Pre-specified subgroups were evaluated in a multivariate analysis for their impact on provider and payer costs. These subgroups were single- vs. dual-chamber ICD, primary vs. secondary prevention indication, NYHA class ≤II and ≥III, and age below vs. above median, apart from HM ON vs. OFF and country.

Results

Patient characteristics and study execution

Of 312 patients enrolled between July 2008 and July 2011, 303 were eligible for FU data analysis and constituted the actual sample size (159 randomized to HM ON, 144 randomized to HM OFF) since nine patients terminated the study prematurely without providing any data after randomization (BE n = 87, FI n = 2, DE n = 88, UK n = 47, ES n = 54, NL n = 25). The baseline characteristics of the two study groups were similar (Table 1) except for the rate of patients with a primary prophylactic indication, which was higher in the HM ON group.

Table 1.

Patient characteristics and study execution

Variable All patients (n = 303) HM OFF (n = 144) HM ON (n = 159)
Mean age ± SD, years 62.4 ± 13.1 62.9 ± 12.3 62.0 ± 13.9
Male gender, % 80.5 83.3 78.0
Mean LVEF ± SD, % 39.4 ± 15.1 39.5 ± 15.6 39.2 ± 14.8
Mean QRS duration ± SD, ms 112 ± 27 112 ± 28 111 ± 26
Primary/secondary prophylactic indication, %* 50.8/49.2 44.1/55.9 57.0/43.0
Single-/dual-chamber ICD, % 60.7/39.3 61.1/38.9 60.4/39.6
Replacement, n (%) 37 (12.2) 16 (10.4) 21 (13.2)
Medication, %
 Beta-blocker 81.8 83.3 80.5
 ACE-inhibitor or ARB 65.7 71.5 60.4
 Diuretic 53.1 56.9 49.7
 Anti-arrhythmic 23.1 25.7 20.8
Mean FU time, months ± SD 21.8 ± 6.3 21.2 ± 7.0 22.4 ± 5.5
Termination before 24 months visit, n (%) 61 (20.1) 33 (22.9) 28 (17.6)
 Irregular early termination (see note)a, n (%) 14 (4.6) 5 (3.5) 9 (5.7)
 Withdrawal of consent (%) 6 (2.0) 5 (3.5) 1 (0.6)
 Death, n (%) 21 (6.9) 9 (6.3) 12 (7.5)
 Investigators decision, n (%) 4 (1.3) 4 (2.8) 0
 Device switched off/explanted/upgraded, n (%) 9 (3.0) 7 (4.9) 2 (1.3)
 Heart transplantation, n (%) 3 (1.0) 2 (1.4) 1 (0.6)
 Other, n (%) 4 (1.3) 1 (0.7) 3 (1.9)
FU for early termination patients, months ± SD 11.9 (8.3) 10.2 (7.5) 13.8 (9.0)

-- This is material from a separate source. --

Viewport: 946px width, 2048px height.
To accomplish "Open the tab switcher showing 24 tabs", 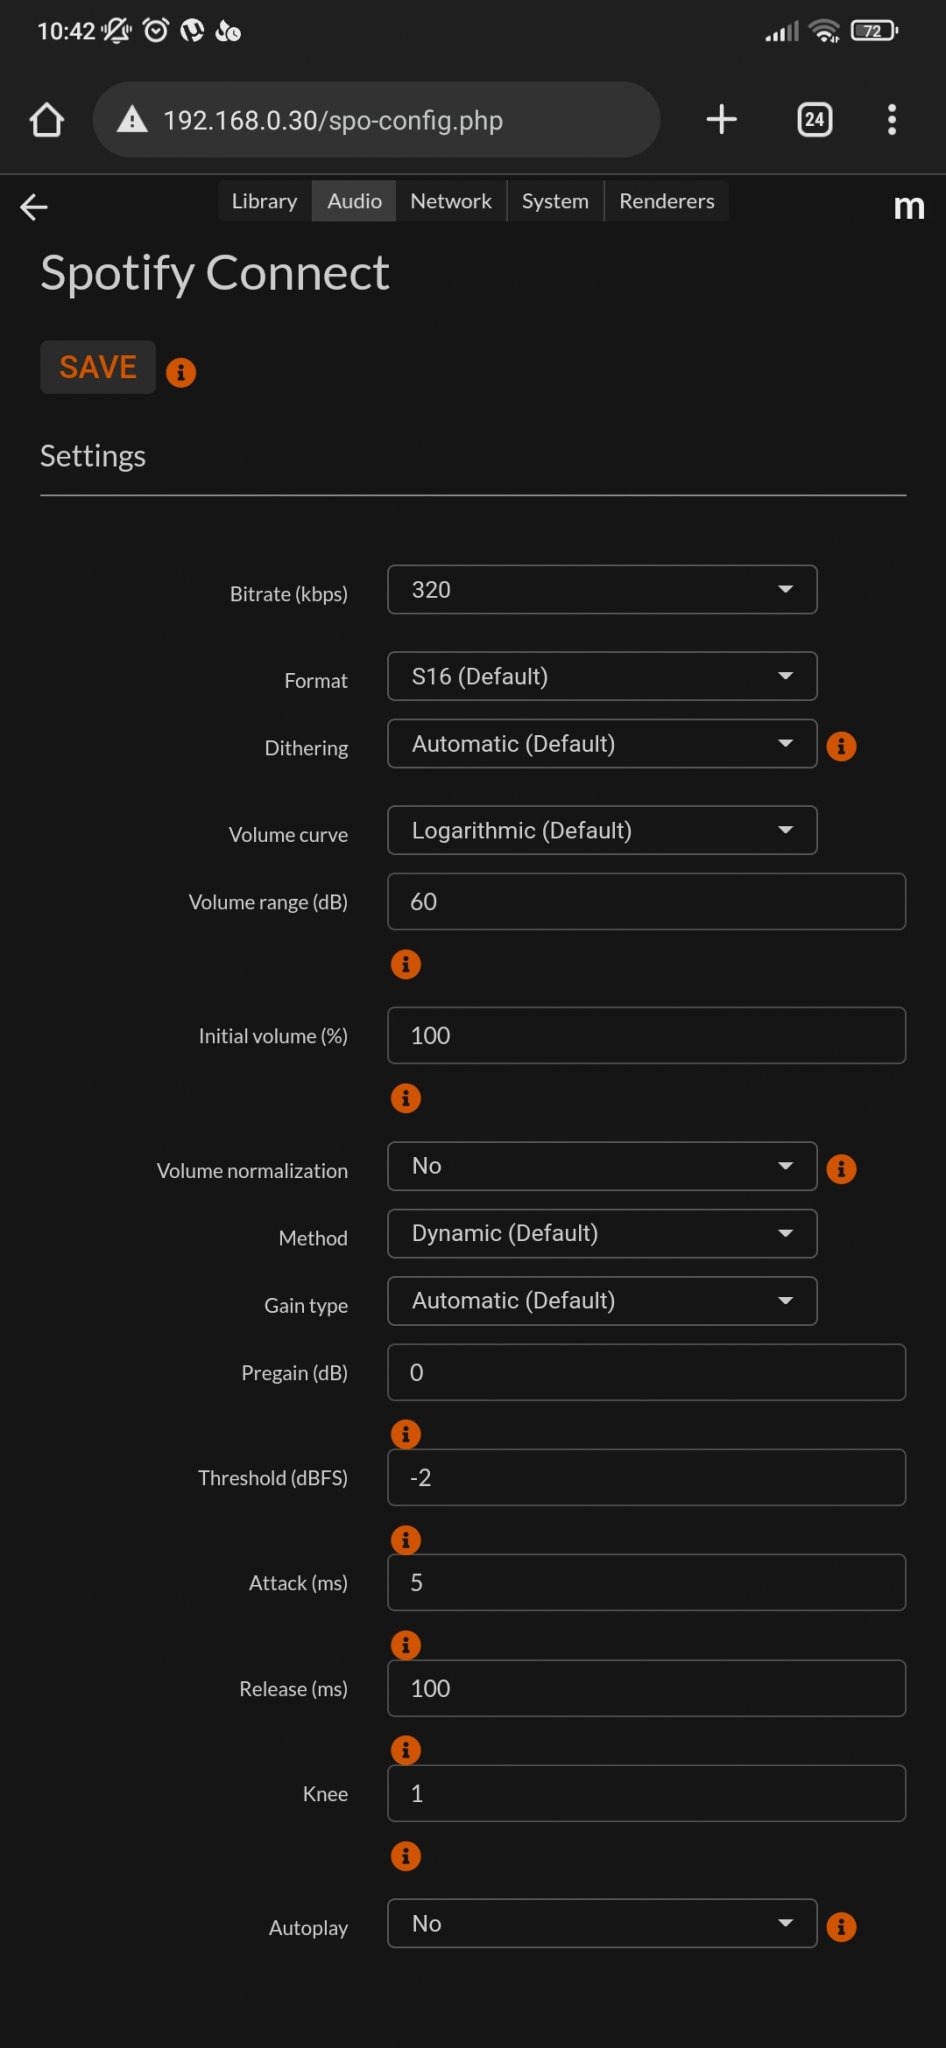I will (815, 120).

*P = 0.029 (Fisher’s exact test) for difference in rate of primary prophylactic indication between HM ON and HM OFF. Further differences between groups were statistically insignificant. ACE, angiotensin-converting enzyme; ARB, angiotensin receptor blockers; ICD, implantable cardioverter-defibrillator; LVEF, left ventricular ejection fraction.

aPatients with ‘Irregular early termination’ did not terminate the study regularly with a final 24-month FU. However, for one patient in the HM OFF group and three patients in the HM ON group, data (e.g. HM information, AE-reports, etc.) was available beyond 22 months after implant discharge.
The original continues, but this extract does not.